## WRITTEN TASK A
Return, copied word for word, the part of the post on E. C. Bentley that opens with the words containing "A playful poetic" and closes with "stories, Trent Intervenes.".
* Start PAGE TEXT *
A playful poetic footnote

In my “More detection” posting, we came across writer E. C. Bentley, with fame in two areas. From Wikipedia:

E. C. Bentley (full name Edmund Clerihew Bentley; 10 July 1875 – 30 March 1956) was a popular English novelist and humorist of the early twentieth century, and the inventor of the clerihew, an irregular form of humorous verse on biographical topics.

… His detective novel, Trent’s Last Case (1913), was much praised, numbering Dorothy L. Sayers among its admirers, and with its labyrinthine and mystifying plotting can be seen as the first truly modern mystery. It was adapted as a film in 1920, 1929, and 1952. The success of the work inspired him, after 23 years, to write a sequel, Trent’s Own Case (1936). There was also a book of Trent short stories, Trent Intervenes.

… From 1936 until 1949 Bentley was president of the Detection Club.

Trent’s Last Case: the book and then a notable film made from it:

(#1)
* End PAGE TEXT *
* Start MATERIAL TO PROCESS *
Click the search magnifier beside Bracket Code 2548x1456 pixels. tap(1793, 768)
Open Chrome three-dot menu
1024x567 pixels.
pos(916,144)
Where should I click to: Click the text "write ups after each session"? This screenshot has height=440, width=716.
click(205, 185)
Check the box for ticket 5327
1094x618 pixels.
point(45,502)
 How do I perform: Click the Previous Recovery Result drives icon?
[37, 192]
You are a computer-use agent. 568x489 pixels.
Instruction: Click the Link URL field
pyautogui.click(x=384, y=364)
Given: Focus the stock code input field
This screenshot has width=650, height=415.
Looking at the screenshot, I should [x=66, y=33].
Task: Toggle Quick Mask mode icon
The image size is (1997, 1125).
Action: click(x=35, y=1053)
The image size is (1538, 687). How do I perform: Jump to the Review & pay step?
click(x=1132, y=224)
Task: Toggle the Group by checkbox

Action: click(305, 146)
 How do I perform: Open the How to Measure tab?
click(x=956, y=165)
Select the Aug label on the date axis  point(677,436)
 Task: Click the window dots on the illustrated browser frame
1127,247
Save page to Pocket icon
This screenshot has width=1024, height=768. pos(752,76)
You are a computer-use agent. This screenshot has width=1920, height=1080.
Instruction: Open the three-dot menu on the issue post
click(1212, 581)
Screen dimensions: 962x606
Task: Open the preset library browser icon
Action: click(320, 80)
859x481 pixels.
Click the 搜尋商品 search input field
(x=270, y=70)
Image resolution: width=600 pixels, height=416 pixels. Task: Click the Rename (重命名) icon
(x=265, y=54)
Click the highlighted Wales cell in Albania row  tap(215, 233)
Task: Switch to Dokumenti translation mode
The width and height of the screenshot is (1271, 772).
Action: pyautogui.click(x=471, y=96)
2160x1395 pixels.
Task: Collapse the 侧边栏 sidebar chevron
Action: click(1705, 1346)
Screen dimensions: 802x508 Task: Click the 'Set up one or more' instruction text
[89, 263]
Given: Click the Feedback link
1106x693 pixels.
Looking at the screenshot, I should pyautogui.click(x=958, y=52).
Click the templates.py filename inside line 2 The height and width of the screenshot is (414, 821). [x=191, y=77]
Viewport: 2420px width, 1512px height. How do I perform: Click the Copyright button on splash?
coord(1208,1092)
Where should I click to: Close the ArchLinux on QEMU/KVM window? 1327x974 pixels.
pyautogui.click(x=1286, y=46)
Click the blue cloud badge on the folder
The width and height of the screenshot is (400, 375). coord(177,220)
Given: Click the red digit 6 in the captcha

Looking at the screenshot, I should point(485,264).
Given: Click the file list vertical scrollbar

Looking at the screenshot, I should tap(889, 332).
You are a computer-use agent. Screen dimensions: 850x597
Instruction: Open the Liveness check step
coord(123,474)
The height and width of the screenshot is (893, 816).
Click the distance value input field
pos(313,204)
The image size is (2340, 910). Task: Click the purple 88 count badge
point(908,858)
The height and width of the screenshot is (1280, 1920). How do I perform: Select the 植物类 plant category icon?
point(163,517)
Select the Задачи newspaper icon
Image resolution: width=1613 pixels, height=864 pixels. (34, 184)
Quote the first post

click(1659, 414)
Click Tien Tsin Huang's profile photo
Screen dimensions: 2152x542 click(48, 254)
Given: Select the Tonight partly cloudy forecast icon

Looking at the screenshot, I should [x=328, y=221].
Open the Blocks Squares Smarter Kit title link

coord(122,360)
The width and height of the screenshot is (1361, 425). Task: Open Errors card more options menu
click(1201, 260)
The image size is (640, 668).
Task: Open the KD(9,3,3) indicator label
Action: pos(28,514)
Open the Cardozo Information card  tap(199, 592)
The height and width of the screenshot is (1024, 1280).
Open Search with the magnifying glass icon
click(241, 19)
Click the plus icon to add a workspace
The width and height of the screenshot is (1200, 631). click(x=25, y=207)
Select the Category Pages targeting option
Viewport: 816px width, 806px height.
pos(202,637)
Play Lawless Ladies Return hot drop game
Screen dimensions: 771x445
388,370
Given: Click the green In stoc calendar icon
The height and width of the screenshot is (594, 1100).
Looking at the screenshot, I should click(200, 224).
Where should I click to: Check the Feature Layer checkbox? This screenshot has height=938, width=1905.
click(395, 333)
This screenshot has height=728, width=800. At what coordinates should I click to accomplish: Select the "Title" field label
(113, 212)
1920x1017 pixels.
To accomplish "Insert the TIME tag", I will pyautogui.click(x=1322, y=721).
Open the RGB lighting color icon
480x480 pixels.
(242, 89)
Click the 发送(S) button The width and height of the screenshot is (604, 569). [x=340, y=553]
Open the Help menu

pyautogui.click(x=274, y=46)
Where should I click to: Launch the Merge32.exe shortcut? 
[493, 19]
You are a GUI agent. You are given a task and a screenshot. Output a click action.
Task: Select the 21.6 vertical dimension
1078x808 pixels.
* End MATERIAL TO PROCESS *
## WRITTEN TASK B
Locate each line of the listing that contains the word "checkbox", and copy those lines.

## TASK OUTPUT A
A playful poetic footnote

In my “More detection” posting, we came across writer E. C. Bentley, with fame in two areas. From Wikipedia:

E. C. Bentley (full name Edmund Clerihew Bentley; 10 July 1875 – 30 March 1956) was a popular English novelist and humorist of the early twentieth century, and the inventor of the clerihew, an irregular form of humorous verse on biographical topics.

… His detective novel, Trent’s Last Case (1913), was much praised, numbering Dorothy L. Sayers among its admirers, and with its labyrinthine and mystifying plotting can be seen as the first truly modern mystery. It was adapted as a film in 1920, 1929, and 1952. The success of the work inspired him, after 23 years, to write a sequel, Trent’s Own Case (1936). There was also a book of Trent short stories, Trent Intervenes.

## TASK OUTPUT B
Task: Toggle the Group by checkbox
Where should I click to: Check the Feature Layer checkbox? This screenshot has height=938, width=1905.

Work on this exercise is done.